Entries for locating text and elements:

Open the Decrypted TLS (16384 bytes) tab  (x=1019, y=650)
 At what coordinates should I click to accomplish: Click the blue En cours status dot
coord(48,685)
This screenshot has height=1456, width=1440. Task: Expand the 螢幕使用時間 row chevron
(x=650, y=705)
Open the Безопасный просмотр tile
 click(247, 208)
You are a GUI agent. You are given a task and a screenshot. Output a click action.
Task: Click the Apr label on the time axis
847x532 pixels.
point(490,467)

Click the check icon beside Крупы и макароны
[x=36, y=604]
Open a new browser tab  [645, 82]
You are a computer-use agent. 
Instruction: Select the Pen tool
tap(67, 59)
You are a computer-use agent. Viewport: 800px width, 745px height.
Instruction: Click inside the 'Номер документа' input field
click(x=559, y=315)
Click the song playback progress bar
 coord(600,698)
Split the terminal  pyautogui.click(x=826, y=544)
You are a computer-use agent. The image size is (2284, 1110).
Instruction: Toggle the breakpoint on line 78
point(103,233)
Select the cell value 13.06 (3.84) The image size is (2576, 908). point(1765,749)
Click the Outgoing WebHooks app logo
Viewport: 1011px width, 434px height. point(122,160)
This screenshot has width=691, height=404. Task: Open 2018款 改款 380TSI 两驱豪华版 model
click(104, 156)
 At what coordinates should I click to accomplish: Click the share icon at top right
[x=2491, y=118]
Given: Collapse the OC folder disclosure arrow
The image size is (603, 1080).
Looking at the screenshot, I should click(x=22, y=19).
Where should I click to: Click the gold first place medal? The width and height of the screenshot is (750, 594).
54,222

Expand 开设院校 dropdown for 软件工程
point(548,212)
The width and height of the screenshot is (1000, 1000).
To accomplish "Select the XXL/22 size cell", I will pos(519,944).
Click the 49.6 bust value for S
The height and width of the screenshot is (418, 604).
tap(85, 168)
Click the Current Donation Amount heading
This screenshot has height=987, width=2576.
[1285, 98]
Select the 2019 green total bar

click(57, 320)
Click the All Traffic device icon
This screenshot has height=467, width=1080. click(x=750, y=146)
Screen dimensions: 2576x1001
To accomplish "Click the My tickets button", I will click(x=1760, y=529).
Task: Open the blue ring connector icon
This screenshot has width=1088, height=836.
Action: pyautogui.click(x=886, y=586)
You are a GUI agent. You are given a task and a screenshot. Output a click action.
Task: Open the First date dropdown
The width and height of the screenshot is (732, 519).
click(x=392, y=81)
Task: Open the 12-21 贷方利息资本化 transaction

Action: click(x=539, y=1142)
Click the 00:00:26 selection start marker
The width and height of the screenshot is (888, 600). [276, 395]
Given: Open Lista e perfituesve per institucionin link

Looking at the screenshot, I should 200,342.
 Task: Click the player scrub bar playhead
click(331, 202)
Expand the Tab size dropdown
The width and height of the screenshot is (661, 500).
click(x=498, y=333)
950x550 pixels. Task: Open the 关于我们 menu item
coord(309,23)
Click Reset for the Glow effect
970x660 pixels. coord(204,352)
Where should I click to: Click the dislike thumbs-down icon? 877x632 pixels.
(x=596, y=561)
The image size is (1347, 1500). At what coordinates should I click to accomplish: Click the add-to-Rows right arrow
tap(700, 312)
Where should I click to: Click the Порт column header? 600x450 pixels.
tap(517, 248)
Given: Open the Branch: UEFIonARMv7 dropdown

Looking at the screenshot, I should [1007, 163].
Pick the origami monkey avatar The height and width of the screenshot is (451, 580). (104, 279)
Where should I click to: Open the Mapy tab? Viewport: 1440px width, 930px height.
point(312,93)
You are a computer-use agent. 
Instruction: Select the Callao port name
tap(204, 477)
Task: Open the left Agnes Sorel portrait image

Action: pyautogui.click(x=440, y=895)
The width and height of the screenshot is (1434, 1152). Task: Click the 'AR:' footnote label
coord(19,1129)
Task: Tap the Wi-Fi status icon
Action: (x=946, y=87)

REQUIREMENTS:
Copy out the data word for word, from the line containing "Pick the origami" through the final line of the data.

COMPLETE OUTPUT:
Pick the origami monkey avatar The height and width of the screenshot is (451, 580). (104, 279)
Where should I click to: Open the Mapy tab? Viewport: 1440px width, 930px height.
point(312,93)
You are a computer-use agent. 
Instruction: Select the Callao port name
tap(204, 477)
Task: Open the left Agnes Sorel portrait image

Action: pyautogui.click(x=440, y=895)
The width and height of the screenshot is (1434, 1152). Task: Click the 'AR:' footnote label
coord(19,1129)
Task: Tap the Wi-Fi status icon
Action: (x=946, y=87)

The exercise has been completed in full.